Food-Group Portions: Portion sizes vary by food and food group. For example
1. 1-ounce portion of grains equals 1/2 cup of pasta or rice.
2. One slice of bread or 1 cup of ready-to-eat breakfast cereal. 3. A 1-ounce portion of protein equals one egg; 1.5 egg whites; one-half of a soy burger; 1 ounce of poultry, seafood or lean meat; 1/2 ounce of nuts; or 1/4 cup of cooked legumes. 4. A teaspoon from the oils group equals one-sixth of an avocado, 1 tablespoon of Italian salad dressing, 1/3 ounce of nuts or seeds, 1.5 teaspoons of peanut butter, eight large olives or 1 teaspoon of vegetable oil.
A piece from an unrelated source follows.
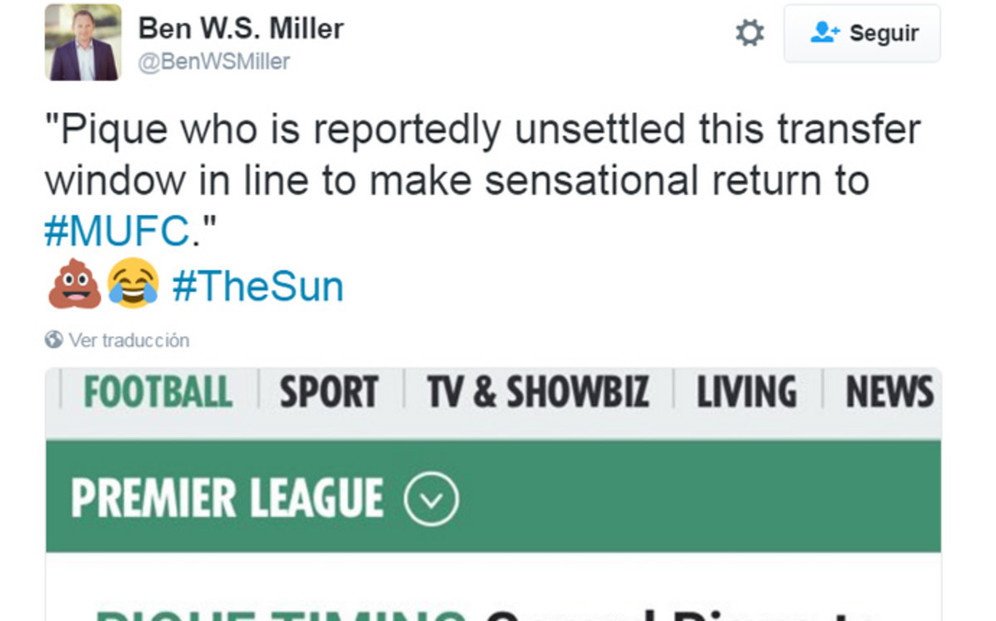Click the Ben W.S. Miller display name
The image size is (996, 621).
240,28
Sample 1,600-Calorie Menu:
Water +/- 3 liters per day
Breakfast - 303 calories
3 egg whites, 2 slices of whole-grain toast, 1 tablespoon of peanut butter and 1/2 cup of strawberries. Snack - 149 calories 1 cup of honeydew melon and 1 ounce of reduced-fat cheese.
Lunch - 389 calories
1 veggie burger on a whole-grain bun, 2 cups of leafy greens, 1 tablespoon of Italian salad dressing and 1 cup of soy milk.
Snack - 201 calories
includes 1 cup of fruit-flavored Greek yogurt.
Dinner - 368 calories
1/2 cup of cooked quinoa, 1 cup of cooked asparagus, 2 teaspoons of olive oil and 3 ounces of grilled chicken breast.